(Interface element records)
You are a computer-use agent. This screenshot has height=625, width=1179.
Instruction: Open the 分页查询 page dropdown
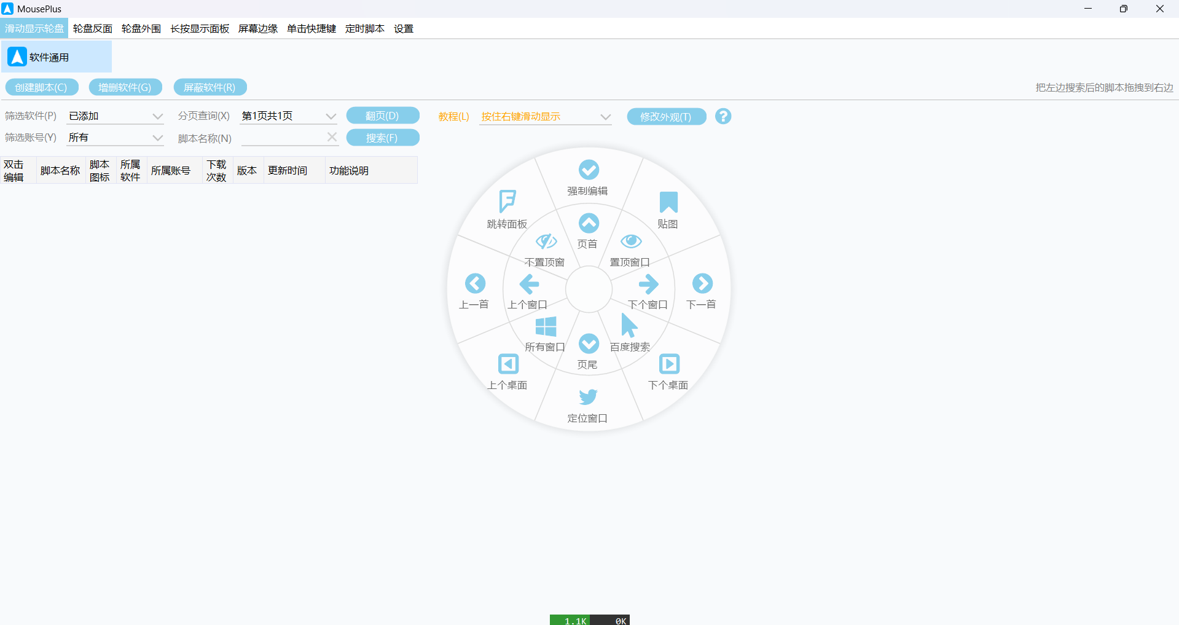tap(288, 116)
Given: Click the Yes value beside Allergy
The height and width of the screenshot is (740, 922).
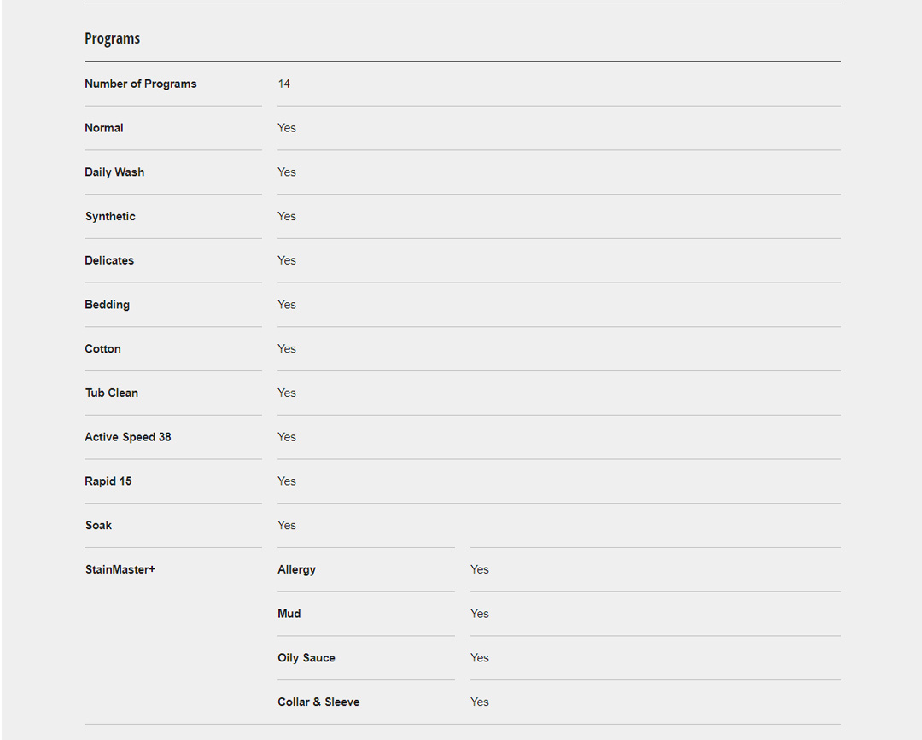Looking at the screenshot, I should (480, 569).
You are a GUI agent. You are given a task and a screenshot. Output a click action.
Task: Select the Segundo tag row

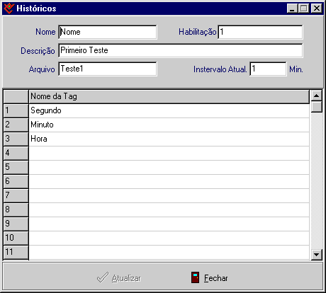click(169, 110)
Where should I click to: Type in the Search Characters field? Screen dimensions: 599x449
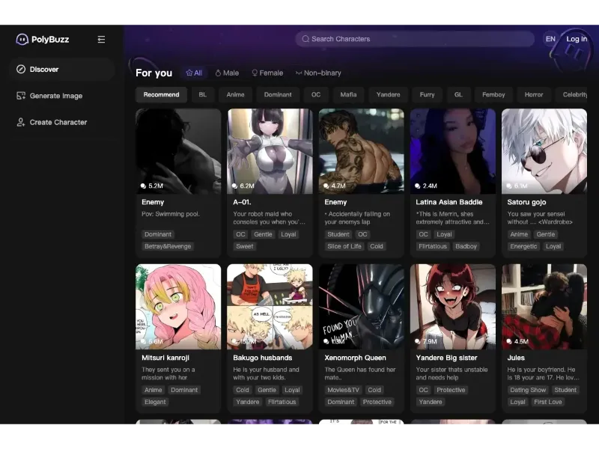[419, 39]
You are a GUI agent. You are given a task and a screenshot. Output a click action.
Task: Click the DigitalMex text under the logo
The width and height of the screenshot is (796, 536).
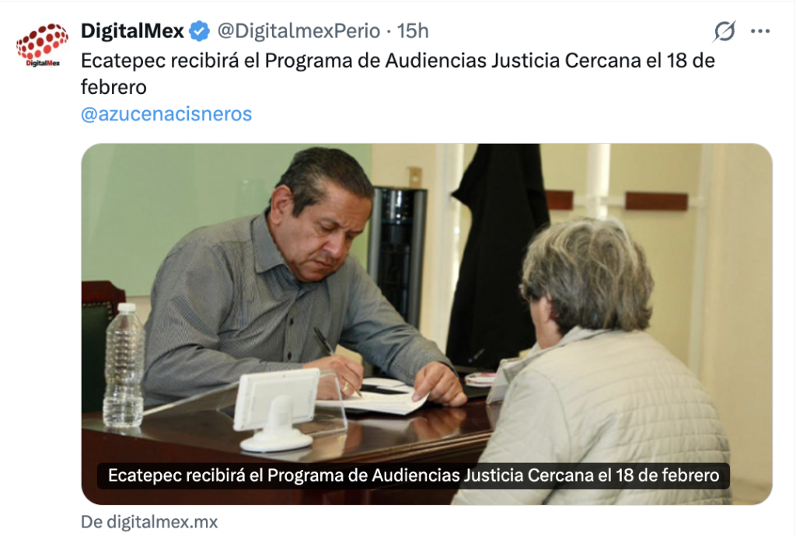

What the task requires> Retype the lines of the material above precisely as they appear, omitting the pictures from your answer.

Final result>
You are a computer-use agent. This screenshot has height=625, width=1179.
Instruction: Open the 分页查询 page dropdown
tap(288, 116)
Given: Click the Yes value beside Allergy
The height and width of the screenshot is (740, 922).
Looking at the screenshot, I should (480, 569).
You are a GUI agent. You are given a task and a screenshot. Output a click action.
Task: Select the Segundo tag row

click(169, 110)
Where should I click to: Type in the Search Characters field? Screen dimensions: 599x449
[419, 39]
You are a GUI agent. You are given a task and a screenshot. Output a click action.
Task: Click the DigitalMex text under the logo
The width and height of the screenshot is (796, 536).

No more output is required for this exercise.